Vegas Golden Knights

“Viva Las Hockey!”   Didn’t Elvis say that?

In June 2016,  Las Vegas was awarded its first professional sports team–hockey.   The National Hockey League (NHL) announced that the first new expansion team in over fifteen years would be located in Las Vegas.  

Then in November 2016, the team announced its new name, “Vegas Golden Knights,” and everything’s real cool…right? (Pun intended.)  

Well not exactly.

On December 7, 2016,  just a few weeks after announcing their  name the newly minted hockey team received some bad news–the United States Patent and Trademark Office (USPTO) rejected the Vegas Golden Knights’ trademark application and issued Office Actions on the pending marks.

The basis for the refusal is a likelihood of confusion with the registered mark GOLDEN KNIGHTS THE COLLEGE OF SAINT ROSE.

In the refusal, the Examining Attorney makes a strong argument for likelihood of confusion.  The attorney notes that the marks are highly similar and that they each use the identical words of “GOLDEN KNIGHTS,”  which seem to be main components of each mark.  (And the similarity grows even stronger when you consider the exclusion of the word Vegas,  because Vegas in the trademark world must be disclaimed because it is “primarily geographically descriptive.”)

Given that this is an initial Office Action the team has six months to submit a formal response with legal arguments as to why the refusal should be withdrawn.  The NHL has stated that it is not going to reconsider the team’s name, and that it will formally respond to the Office Action by their deadline to respond of June 7, 2017.
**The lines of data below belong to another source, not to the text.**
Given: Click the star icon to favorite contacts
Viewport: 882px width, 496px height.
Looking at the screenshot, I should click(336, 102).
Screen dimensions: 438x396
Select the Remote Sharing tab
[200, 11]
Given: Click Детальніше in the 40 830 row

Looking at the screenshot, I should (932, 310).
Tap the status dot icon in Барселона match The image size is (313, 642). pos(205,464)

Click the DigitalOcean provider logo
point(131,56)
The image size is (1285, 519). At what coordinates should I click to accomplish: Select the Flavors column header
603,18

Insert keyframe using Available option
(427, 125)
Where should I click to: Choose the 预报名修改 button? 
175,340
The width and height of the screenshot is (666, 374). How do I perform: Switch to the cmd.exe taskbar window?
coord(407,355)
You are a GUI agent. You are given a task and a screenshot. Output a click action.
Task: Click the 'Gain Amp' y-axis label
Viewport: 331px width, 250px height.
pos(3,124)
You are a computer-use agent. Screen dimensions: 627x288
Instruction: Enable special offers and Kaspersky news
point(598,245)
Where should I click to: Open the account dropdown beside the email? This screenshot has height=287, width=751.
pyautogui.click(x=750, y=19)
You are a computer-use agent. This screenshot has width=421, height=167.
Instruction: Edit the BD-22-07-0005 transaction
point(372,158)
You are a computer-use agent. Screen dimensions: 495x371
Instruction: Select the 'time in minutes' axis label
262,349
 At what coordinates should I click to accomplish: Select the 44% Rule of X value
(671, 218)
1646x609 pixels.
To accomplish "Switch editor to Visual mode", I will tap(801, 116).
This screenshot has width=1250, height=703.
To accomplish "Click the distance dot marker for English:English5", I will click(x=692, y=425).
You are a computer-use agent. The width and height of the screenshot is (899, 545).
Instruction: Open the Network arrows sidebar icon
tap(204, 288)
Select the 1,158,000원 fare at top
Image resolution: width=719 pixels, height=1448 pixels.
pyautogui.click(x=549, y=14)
Bill Daly, NHL Commissioner, expressed his thoughts saying that the registration should be allowed because “there is no overlap” as to the sports for which the marks are used.  However, in trademark law identical goods and/or services to an already existing mark is not required.  But rather the standard for likelihood of confusion between marks is whether the marks are substantially similar,  and the goods and/or services sufficiently related that consumer confusion is likely.

If the USPTO is not persuaded by the team’s response to the Office Action, it would then issue a Final Office Action  that refuses registration of the mark.  If this were to happen the team would then have to file a Request for Reconsideration and/or file a notice of appeal to the Trademark Trial and Appeal Board.   

The Vegas Golden Knights may literally and figuratively be skating on thin ice.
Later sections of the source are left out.